Надежда Андреевна Обухова - народная артистка СССР, орденоносец, лауреат Сталинской премии: это официально. А за этим: человек предельной простоты с чистой душой ребенка, артистка предельного мастерства, с огромной интуицией художника.
Н.А.Обухова - гордость русского вокального искусства. Более тридцати лет она была украшением Московского государственного Большого театра, вступив в него в первые годы революции, в эпоху бурного становления новой театральной жизни. И по сей день она является одной из наиболее любимых и популярных русских певиц. Слава ее перелетает далеко за пределы Москвы - в каждом уголке Союза ее знают и любят благодаря радио, которому она отдает много своих сил.
В нескольких словах дать ее портрет - задача большая.
Вот она стоит на эстраде. Простая, спокойная и величавая. На ней черное платье из мягкой шелковой ткани, на котором кое-где поблескивает темное золото парчи. Сверкает хрустальная цепь ожерелья, сверкают золотые браслеты на руках, сверкает брильянт на груди - сверкают, мерцают, не нарушая строгого впечатления. Она вызывает в воображении образ южной, темной ночи над морем, когда на безлунном небе сверкают и переливаются звезды и мерцают, колеблясь, отражаясь в черной поверхности воды.
Вот она запела. И впечатление бархатной ночи, моря, необъятного простора не проходит: скорее, усиливается от звуков этого голоса, бархатного, как ночь, широкого, как море, светлого, как звезды. В пении Обуховой - есть дыхание природы.
Мы слышали и слышим множество прекрасных певиц, обладающих мастерской техникой; и, когда мы их слушаем, мы невольно отмечаем: "Какая колоратура! Какая чистота трели!
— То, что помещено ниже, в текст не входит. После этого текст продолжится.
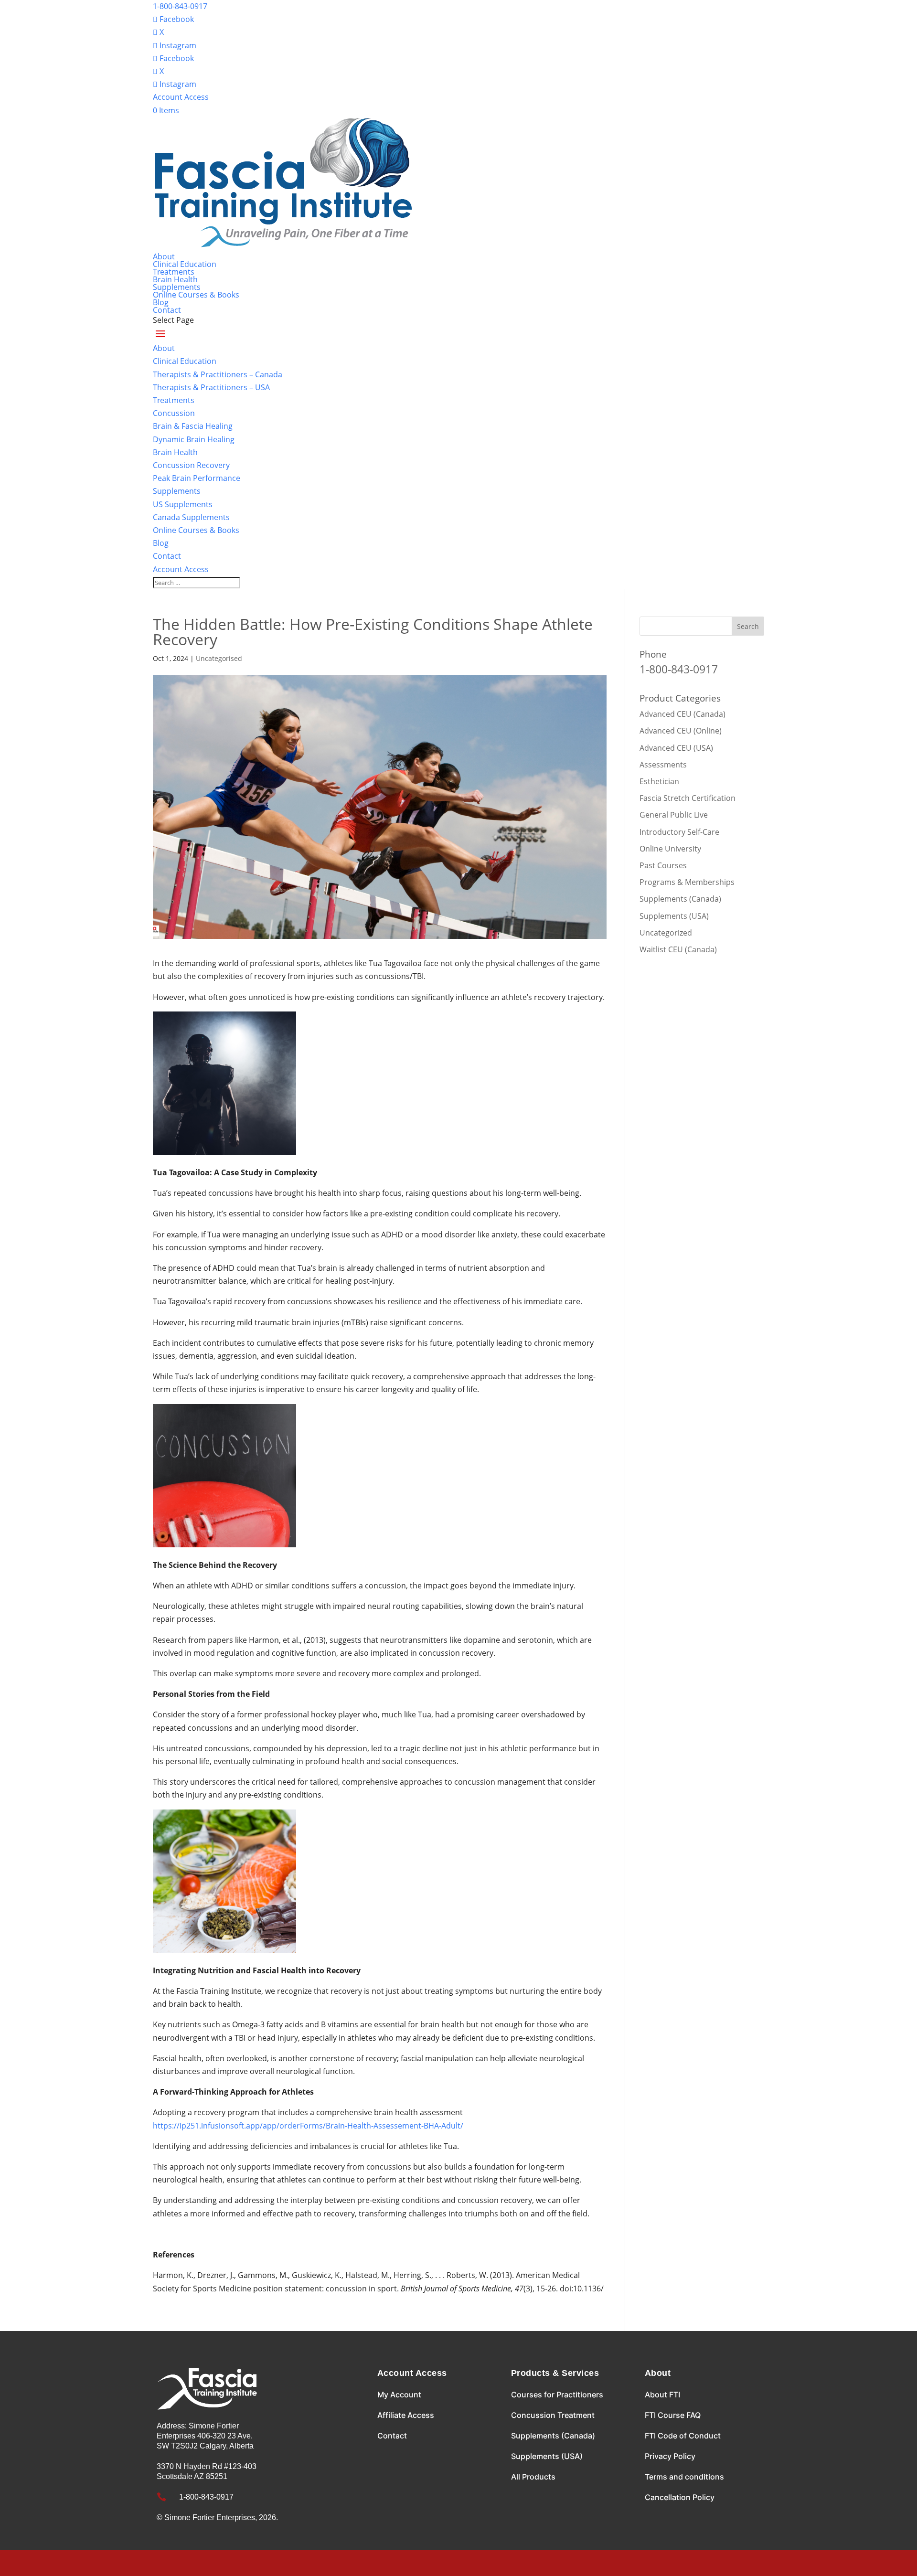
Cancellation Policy (679, 2497)
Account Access (181, 97)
Какая школа! Чья она ученица?"
Но, слушая Обухову, об этом не думаешь. Как будто никогда не было консерватории, уроков пения, вокализов - а вот так, само собой, все явилось, и иначе и быть не могло. Вот тайна высшего мастерства - когда оно доходит до того, что его не замечаешь. Только слушаешь, только отдаешься во власть музыки - этого мирового языка, - следишь за чудом нарастания, развития и разрешения звука, испытывая от этого разрешения какое-то радостное удовлетворение, как от ответа на волновавший вопрос... И со звуками вместе с певицей живешь, любишь и тоскуешь...
В Обуховой - все от искусства, и ничего от искусственности. Высокая правда жизни, правда чувства - словом, то, чего требует от художника социалистический реализм, - вот что дает Обухова в своем пении.
Дорога ее жизни проста и красива, как плавная река, как ее любимая Ока, на берегу которой она может часами сидеть, подслушивая ее шепот или беседуя с рыбаками, знающими и любящими ее.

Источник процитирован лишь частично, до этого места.